**Consigne:** Recopiez mot pour mot un passage de l'entretien avec André Marcon ci-dessous. Commencez aux mots « Est-ce un théâtre » et arrêtez-vous après « quand on l’investit. ».

**Document:**
┌──

C’est un de nos acteurs préférés au théâtre. André Marcon vient jouer pour la première fois Beckett aux Nuits de Fourvière, mis en scène par un maître, Alain Françon. Tout en tournant la journée avec Xavier Giannoli une série dont Gaspard Ulliel aurait dû être le héros. Conversation avec un grand monsieur.

C’est la première fois que vous jouez du Beckett ?

André Marcon : “C’est quasiment une première. En fait, je suis originaire de Saint-Etienne, comme Alain Françon, et nous avions joué Fin de partie de Beckett quand nous étions tout jeune, à vingt ans, Françon jouait aussi. Ensuite, je ne sais pas pourquoi, je ne me suis jamais retrouvé à jouer du Beckett effectivement…

Est-ce un théâtre particulièrement difficile, notamment dans En attendant Godot ?

Tout est difficile ! C’est vrai que c’est une pièce assez intimidante, qui a fait beaucoup parler à sa création. Mais maintenant que nous avons commencé les répétitions avec Alain, je ne pense pas qu’elle soit plus dure qu’une autre, au contraire. Il s’agit de quatre personnages, une chaise, un arbre, rien n’est plus simple ! Il y a une forme d’évidence, et on s’attache avant tout à la grande humanité qui se dégage des personnages, à leurs relations. On tenait à rester dans quelque chose de très vivant, plutôt que de vouloir intellectualiser l’absurde. Et la pièce est très claire, quand on l’investit.

« Je joue Estragon, un personnage touchant par sa candeur, voire sa quasi-idiotie ! »

ANDRE MARCON

Vous pouvez tout jouer au théâtre, de pères qui inspirent la crainte jusqu’à la tendresse d’une femme chez Yasmina Reza. Quel rôle jouez-vous ici ?

Je joue Estragon, un personnage touchant par sa candeur, voire sa quasi-idiotie mais sympathique ! Je ne choisis pas de faire ceci ou cela, il faut s’abandonner, s’oublier devant le rôle au théâtre, et j’ai passé l’âge du narcissisme ! (rires) Mais je dois dire que c’est très rassurant pour moi d’avoir un grand metteur en scène comme Alain Françon pour porter cette pièce. C’est un perfectionniste d’une très grande précision, il a une grande exigence vis-à-vis du texte mais aussi beaucoup d’écoute.On travaille dans la confiance réciproque la plus totale, c’est une grande joie ! 

Il en faut pour monter sur scène tous les soirs ou presque, vous dégagez beaucoup de sérénité…

Bien sûr, j’adore mon métier, mais il ne faut pas croire qu’on y va tous les jours en sautant de joie ! On attend ce rendez-vous de 20h avec anxiété, toujours les jours, c’est fatiguant, voire accablant parfois, c’est une vie assez absurde quand on y pense… C’est beau… et accablant !

└──

**Données fournies:**
┌──

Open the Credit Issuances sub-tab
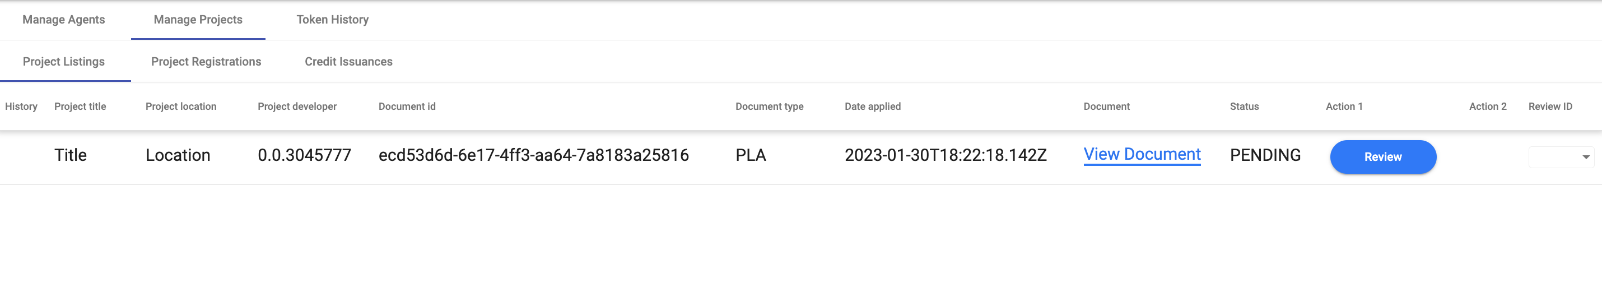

└──

**Réponse finale:**
Est-ce un théâtre particulièrement difficile, notamment dans En attendant Godot ?

Tout est difficile ! C’est vrai que c’est une pièce assez intimidante, qui a fait beaucoup parler à sa création. Mais maintenant que nous avons commencé les répétitions avec Alain, je ne pense pas qu’elle soit plus dure qu’une autre, au contraire. Il s’agit de quatre personnages, une chaise, un arbre, rien n’est plus simple ! Il y a une forme d’évidence, et on s’attache avant tout à la grande humanité qui se dégage des personnages, à leurs relations. On tenait à rester dans quelque chose de très vivant, plutôt que de vouloir intellectualiser l’absurde. Et la pièce est très claire, quand on l’investit.